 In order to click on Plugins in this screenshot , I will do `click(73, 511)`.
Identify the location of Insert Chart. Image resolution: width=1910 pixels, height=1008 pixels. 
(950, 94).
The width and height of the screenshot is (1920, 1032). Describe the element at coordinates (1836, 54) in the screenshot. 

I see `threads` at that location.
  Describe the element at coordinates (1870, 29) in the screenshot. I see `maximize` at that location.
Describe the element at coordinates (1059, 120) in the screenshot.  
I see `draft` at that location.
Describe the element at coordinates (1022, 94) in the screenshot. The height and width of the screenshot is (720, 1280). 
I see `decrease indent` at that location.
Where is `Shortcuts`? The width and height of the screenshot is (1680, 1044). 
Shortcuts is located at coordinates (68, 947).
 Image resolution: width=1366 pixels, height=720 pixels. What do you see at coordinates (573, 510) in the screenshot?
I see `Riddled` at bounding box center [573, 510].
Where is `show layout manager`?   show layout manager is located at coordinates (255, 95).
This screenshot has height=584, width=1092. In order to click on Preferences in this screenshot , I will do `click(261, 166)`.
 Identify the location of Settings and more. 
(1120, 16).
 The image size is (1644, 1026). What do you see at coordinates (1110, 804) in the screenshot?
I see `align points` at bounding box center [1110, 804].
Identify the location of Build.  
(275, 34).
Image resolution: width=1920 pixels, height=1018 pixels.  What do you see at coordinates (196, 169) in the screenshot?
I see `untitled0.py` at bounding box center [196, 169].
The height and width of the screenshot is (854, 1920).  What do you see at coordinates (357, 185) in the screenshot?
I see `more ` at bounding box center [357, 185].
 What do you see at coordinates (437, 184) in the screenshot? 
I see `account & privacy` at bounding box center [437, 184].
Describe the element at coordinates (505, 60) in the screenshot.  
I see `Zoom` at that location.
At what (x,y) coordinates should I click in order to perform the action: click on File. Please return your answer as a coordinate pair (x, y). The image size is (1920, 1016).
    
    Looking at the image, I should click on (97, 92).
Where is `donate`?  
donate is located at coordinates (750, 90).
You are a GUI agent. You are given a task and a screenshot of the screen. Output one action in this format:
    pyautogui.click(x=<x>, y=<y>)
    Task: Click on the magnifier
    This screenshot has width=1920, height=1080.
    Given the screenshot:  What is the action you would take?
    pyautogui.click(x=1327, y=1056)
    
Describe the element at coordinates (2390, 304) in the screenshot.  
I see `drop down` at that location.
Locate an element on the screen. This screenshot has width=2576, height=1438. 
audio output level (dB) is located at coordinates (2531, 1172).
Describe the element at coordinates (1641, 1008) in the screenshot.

» Exercise objective: Please pick out every line of the data above that contains the word "more", and copy each one in full. Treat case as significant.

» Task response:
 Identify the location of Settings and more. 
I see `more ` at bounding box center [357, 185].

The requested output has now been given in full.